Con mi hijo fue diferente. Siempre fue un rebelde. Después de la universidad, quiso abrir su propio negocio. Le di una cantidad considerable, pensé que eso le ayudaría a establecerse. Pero el negocio fracasó y no pudo devolver el préstamo. En lugar de hablar conmigo, me evitó, y cuando insistí, me acusó de intentar controlarlo con dinero. Fue entonces cuando me enteré de su adicción. Comenzó a consumir para lidiar con el estrés, y todo se salió de control. Ofrecí ayuda, pero él dijo que no quería recibir limosnas. Dijo que nunca fui un padre verdadero, solo una billetera.

El pasado Año Nuevo envié regalos a mi nieto, pero ni siquiera sé si llegaron y si le gustaron. Entiendo que no puedo cambiar el pasado, pero quiero ser mejor ahora. Espero que aún no sea demasiado tarde.

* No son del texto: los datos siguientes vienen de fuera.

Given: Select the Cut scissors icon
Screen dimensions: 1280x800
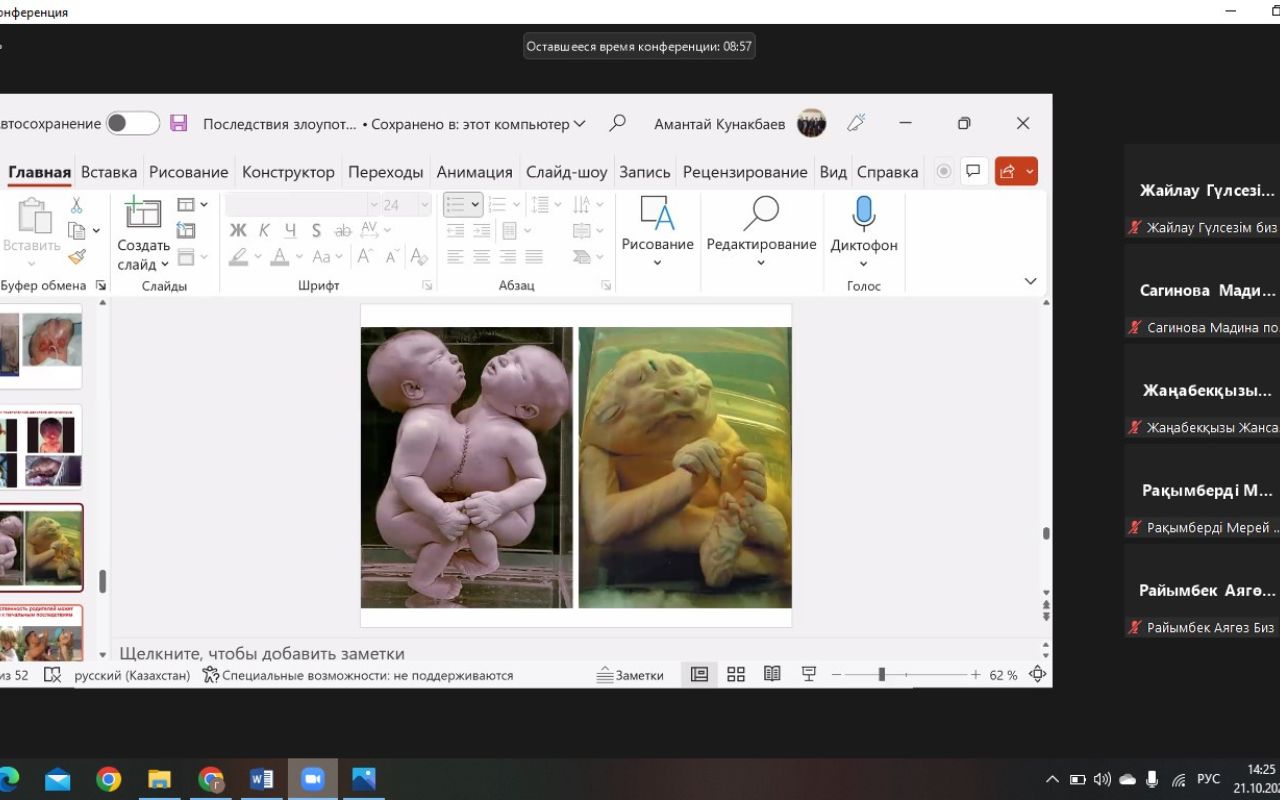Looking at the screenshot, I should pos(76,204).

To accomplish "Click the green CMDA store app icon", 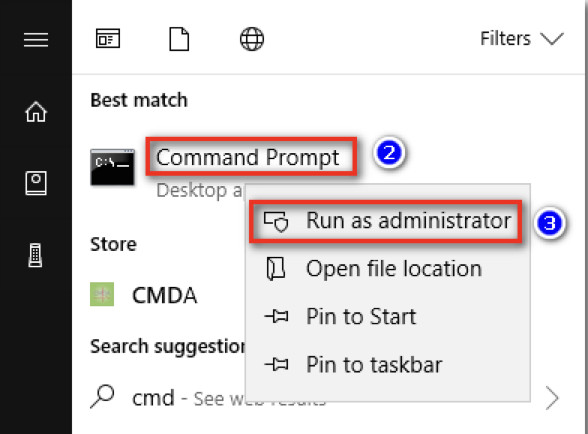I will [x=102, y=294].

Hace unos meses, me armé de valor para escribir mensajes largos a mis hijos, pedir perdón por mis errores y decirles que quiero estar en sus vidas. Abrí mi corazón, les conté cómo lamento no haber estado ahí y cómo quiero arreglar las cosas. Los envié y me quedé esperando. No hubo respuesta. Pensé que tal vez necesitaban tiempo y no quise apresurarlos.

Y luego, de repente, mi hija llamó. Dijo que había recibido el mensaje y que la había hecho reflexionar. Dijo que está dispuesta a intentar reconstruir la relación, pero en sus términos, y que no será fácil. Estaba fuera de mí de alegría y al mismo tiempo asustado. Hay esperanza, pero es frágil.

Con la edad, pienso cada vez más en lo que dejaré atrás. ¿Dinero? ¿Cosas? No importa si mis hijos no quieren recordarme. Quiero que me recuerden como un buen padre, pero sé que aún no lo he merecido. Puede que nunca lo haga, pero debo intentar. Comencé a ir a terapia, a profundizar en mis problemas. Ayuda a entender dónde me equivoqué y cómo mejorar. Me consuela que no estoy solo, que otros también pasan por esto. Pero en última instancia, todo depende de mí. Debo mostrarles a mis hijos que mis intenciones son sinceras, que realmente quiero cambiar.

No será fácil. Habrá dificultades, estoy seguro. Pero debo seguir intentando.